The call for more support down the ballot from Democratic donors and organizations comes amid a broader reassessment of the party’s political ecosystem after Donald Trump’s presidential victory last year and a larger frustration that Republicans had made surprising inroads with some of Democrats’ core party constituencies.

That’s given Feriozzi and other like-minded officials an opening to argue that the party needs to rethink not just its message and candidates but the types of races that receive institutional support, including those that normally don’t draw national attention.

Those calls are growing especially urgent at the statehouse level, as the party starts to eye the congressional redistricting process in 2030 controlled by state legislatures and governors. Many party strategists think Democrats have bumbled the last two rounds of redistricting, after 2010 and 2020, in part because it didn’t win enough state legislative races.

“For decades, Republicans have dominated in the states while Democrats have fumbled the ball with a failing federal-focused strategy,” said one Democratic strategist, who requested anonymity to speak candidly about party strategy. “Democrats’ failure to match the GOP’s war chest down-ballot has repeatedly cost us winnable races and sacrificed control of so many statehouses, as well as redistricting.
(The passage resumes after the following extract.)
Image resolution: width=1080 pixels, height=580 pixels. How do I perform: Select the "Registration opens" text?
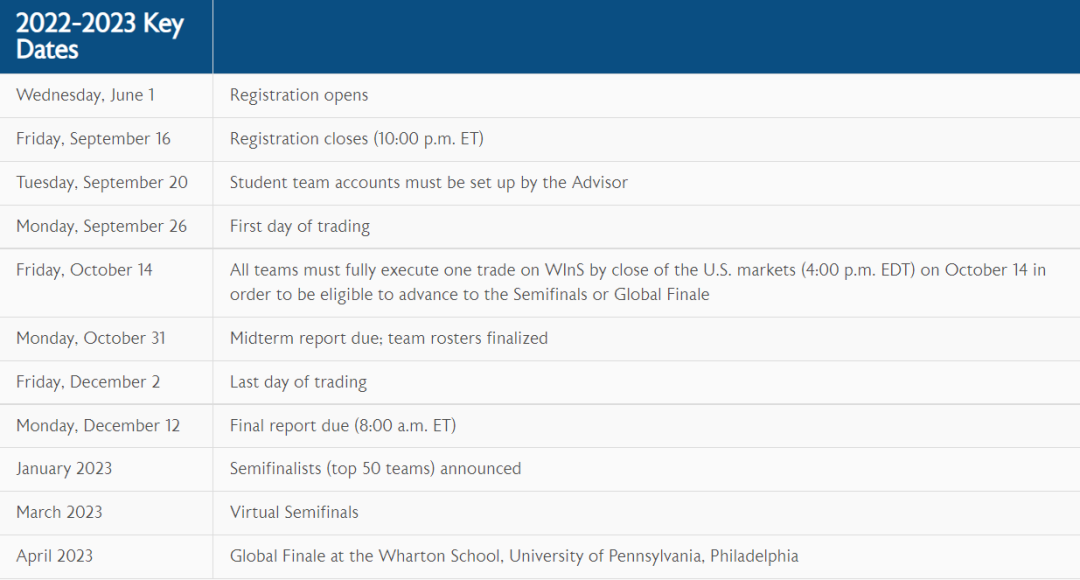(299, 95)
If Democrats are serious about retaking and actually maintaining control of Congress, they need to focus on winning legislatures ahead of redistricting now.”

The Republican State Leadership Committee, which helps fund state GOP legislative candidates nationwide, has outraised its counterpart, the Democratic Legislative Campaign Committee, by more than $100 million over the last decade, according to a Democratic source tracking the fundraising. Already in 2025, the RSLC raised another $13 million in the first three months of the year.

Fundraising concerns run deep among many state House candidates, especially those running for office for the first time.

“Fundraising for a campaign like this was entirely new to me and the prospect of raising close to $1 million, which is what I ended up raising, was pretty intimidating,” said Hadley Haas, who last year ran for a Pennsylvania state House seat west of Pittsburgh. “I don’t have a Rolodex that runs deep with millionaires or people who are even used to giving to political campaigns.”

Haas, who lost her race by a single-digit margin last year, said all the time she spent raising campaign funds could have been used instead to talk to voters. And the fundraising challenges are only part of the issue for many candidates, including parents, who must balance the demands of an often all-consuming campaign with family responsibilities.

“It’s so daunting, when people start throwing the numbers at you, to even think about doing this,” she said. “The more support there is, the more mentorship that’s available for people, I think the more people will be able to step up and do this.”